_Instructions for the task:_ All of the data below should be repeated exactly. Pictures should not be included.

Collected data:
━━━
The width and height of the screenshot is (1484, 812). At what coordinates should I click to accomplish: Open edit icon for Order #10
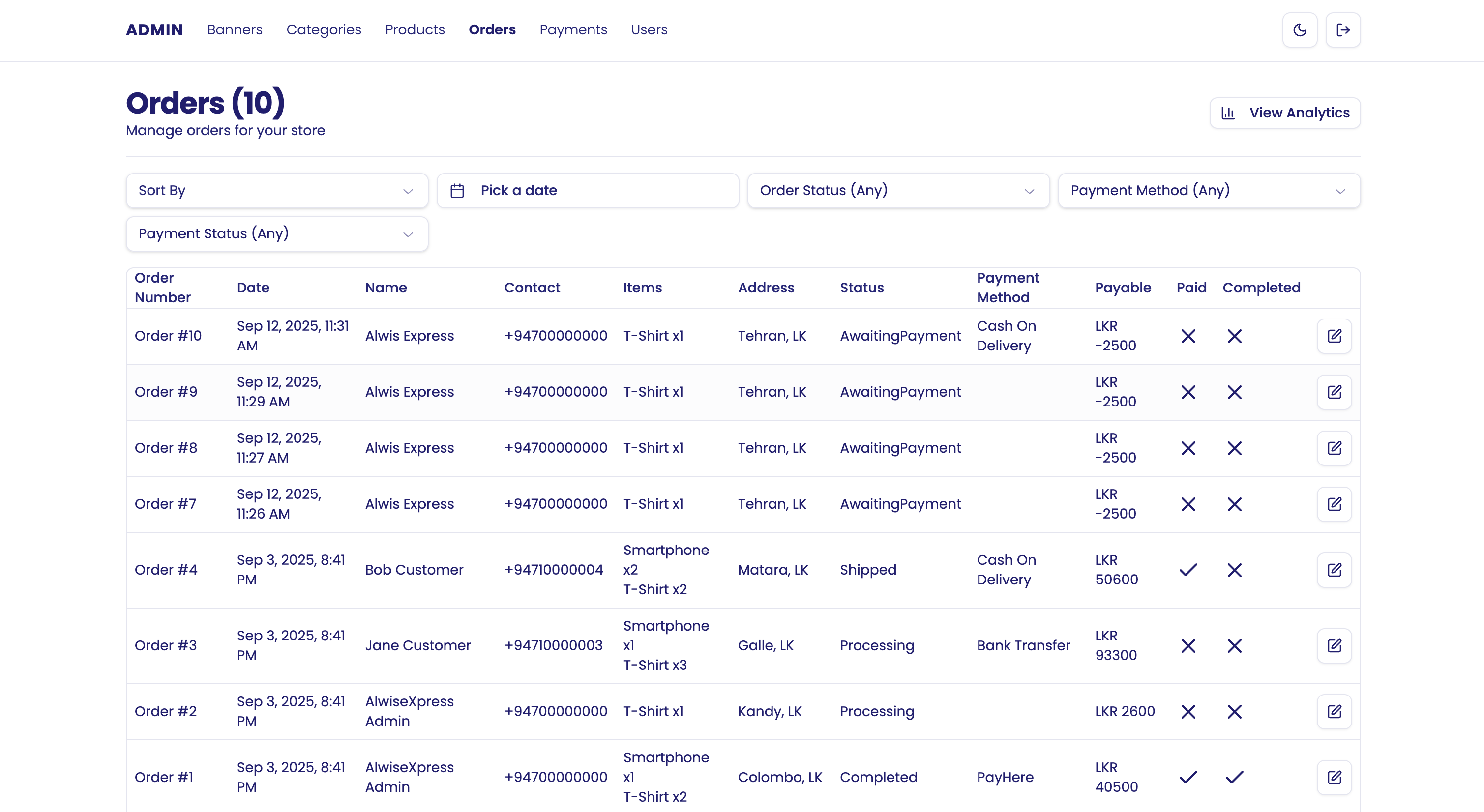[1334, 336]
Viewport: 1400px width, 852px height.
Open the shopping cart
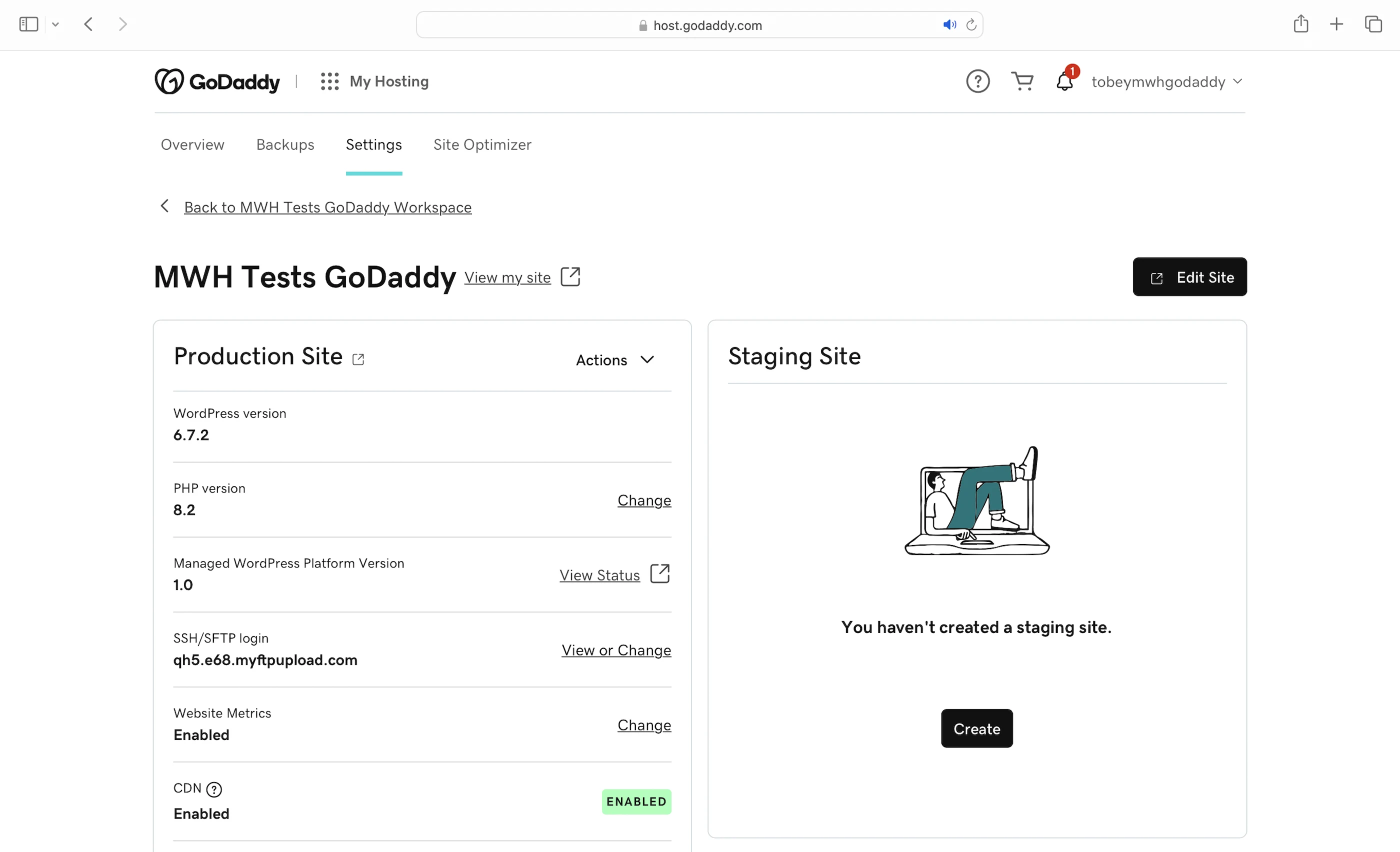pyautogui.click(x=1022, y=81)
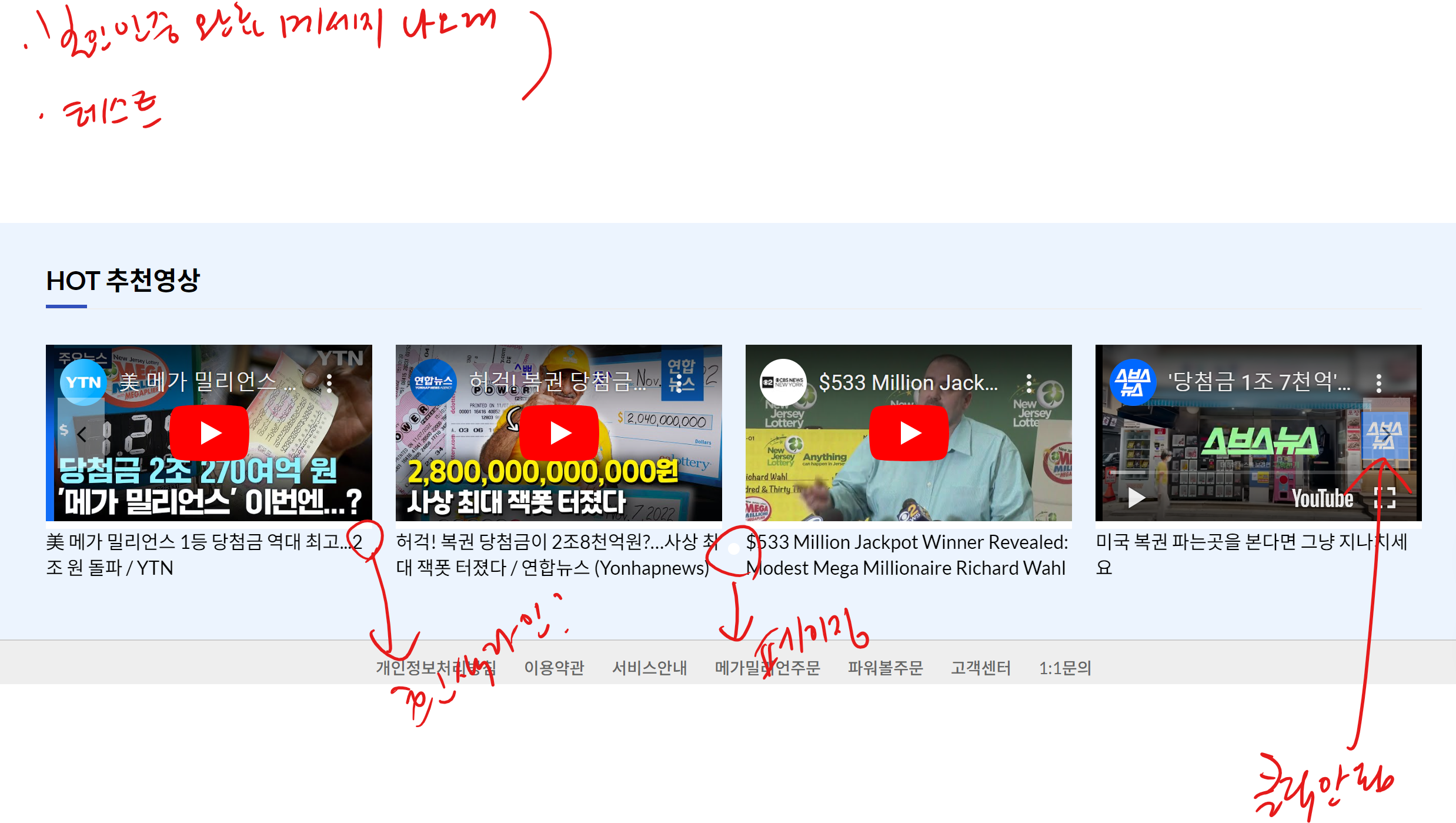Click the YTN channel avatar icon

click(x=83, y=382)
━━━
_Response for this exercise:_
The width and height of the screenshot is (1484, 812). At what coordinates should I click to accomplish: Open edit icon for Order #10
[1334, 336]
Viewport: 1400px width, 852px height.
Open the shopping cart
pyautogui.click(x=1022, y=81)
Click the YTN channel avatar icon

click(x=83, y=382)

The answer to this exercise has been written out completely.